Biden administration officials are pressing the Mexican government for help at the U.S.-Mexico border. United States officials and Mexican leaders met to strategize immigration solutions as migrant entries into the U.S. reach unprecedented numbers.
Secretary of State Antony Blinken and Homeland Security Secretary Alejandro Mayorkas met with Mexican President Andrés Manuel López Obrador on Wednesday, Dec. 27, in Mexico City.
The U.S. is asking Mexico to stem the tide of migrants flowing through the country from Guatemala, as another caravan comprised of thousands of migrants treks towards the U.S. southern border.
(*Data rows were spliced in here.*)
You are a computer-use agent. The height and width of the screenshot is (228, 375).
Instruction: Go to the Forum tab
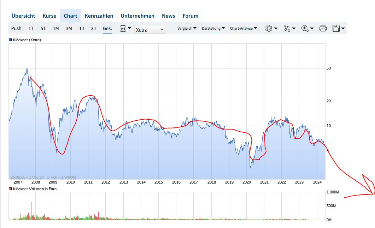click(190, 16)
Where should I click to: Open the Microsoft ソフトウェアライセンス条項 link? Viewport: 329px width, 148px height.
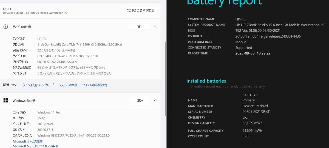(x=36, y=146)
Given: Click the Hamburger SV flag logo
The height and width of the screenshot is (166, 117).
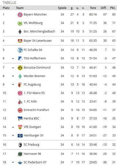Looking at the screenshot, I should (x=20, y=136).
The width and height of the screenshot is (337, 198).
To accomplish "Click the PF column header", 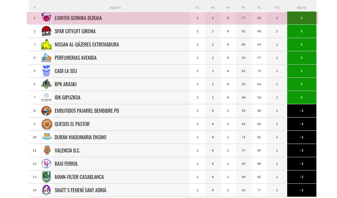I will click(x=243, y=8).
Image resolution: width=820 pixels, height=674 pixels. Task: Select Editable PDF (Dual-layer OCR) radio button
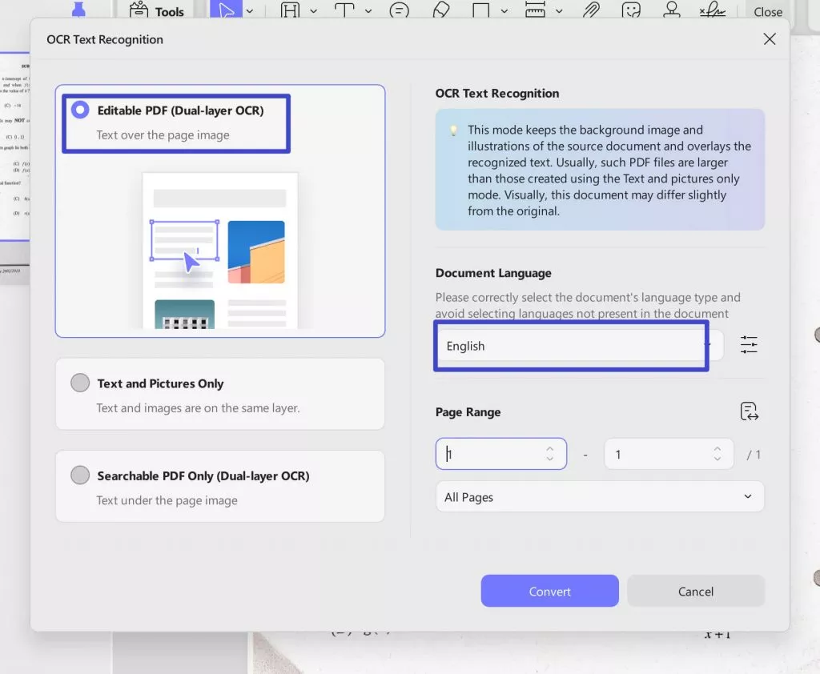[80, 110]
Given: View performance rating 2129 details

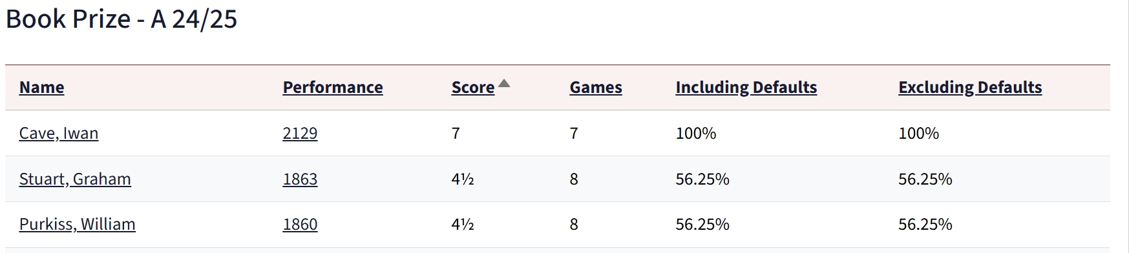Looking at the screenshot, I should (300, 133).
“We are committed to partnering with Mexico to address our shared challenges, including managing unprecedented irregular migration in the region, reopening key ports of entry, and combating illicit fentanyl and other synthetic drugs,” Blinken said in a post on X.
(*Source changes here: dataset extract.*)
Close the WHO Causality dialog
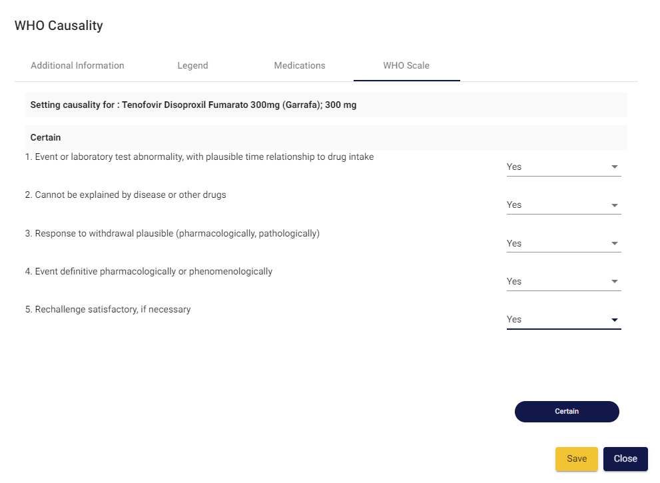 click(x=625, y=459)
In exchange, President López Obrador said key border crossings will open back up after border officials shut down rail crossings in Texas and Arizona earlier this month. The closures disrupted commerce operations for both the U.S. and Mexico.
López Obrador also wants the U.S. Congress to provide more resources and offer aid to migrants in Latin America.
By Wednesday night, Mexican authorities had cleared out a border camp known to house about 1,500 migrants next to the Rio Grande, according to ABC News.
The talks come amid mounting bipartisan pressure for the Biden administration to act on border challenges.
In fiscal year 2023, U.S. Customs and Border Patrol (CBP) recorded a total of 2.4 million migrant apprehensions. In fiscal year 2020, that number was 646,822 under President Trump. In fiscal year 2015, the number was 337,117 under President Obama.
In December of 2023 alone, CBP officials reported seeing a daily average of 10,000 migrant crossings at the southern border.
Border states like Texas have taken matters into their own hands.
Texas Gov. Greg Abbott signed S.B. 4 into law this month. Starting in March of 2024, the law allows Texas law enforcement to arrest migrants for illegal entry into the state from Mexico, and it will grant local judges the authority to order migrants to leave the country.
“The Border Patrol recently warned to take extreme caution when it learned that 10 IEDs were found just across the border,” Abbott said during the signing of the bill in Brownsville, Texas. “The FBI director warned that the border poses a threat to national security and the United Nations declared that the border between the United States and Mexico is the deadliest land crossing in the entire world. Biden’s deliberate inaction has left Texas to fend for itself.”
Since 2021, Texas law enforcement has arrested 10,000 migrants under Abbott’s “arrest and jail” operation. The operation requires landowners along the border to give the state the power to apprehend migrants who enter the U.S. through their properties.
Abbott has also sent more than 80,000 migrants to Democratic-led “sanctuary cities” such as Chicago, Philadelphia, Denver, Washington D.C., and New York City.
Wednesday, New York City Mayor Eric Adams signed an executive order that requires Texas charter buses carrying migrants into the city to announce drop-offs 32 hours in advance.
“We cannot allow buses with people needing our help to arrive without warning at any hour of day and night,” Mayor Adams said. “This not only prevents us from providing assistance in orderly ways, it puts those who’ve already suffered so much in danger.”
Adams and Chicago Mayor Brandon Johnson have called on the federal government to provide more resources for the hundreds of thousands of migrants that have shown up in their cities.
Texas Gov. Abbott has also called on the Biden administration to secure the U.S. southern border.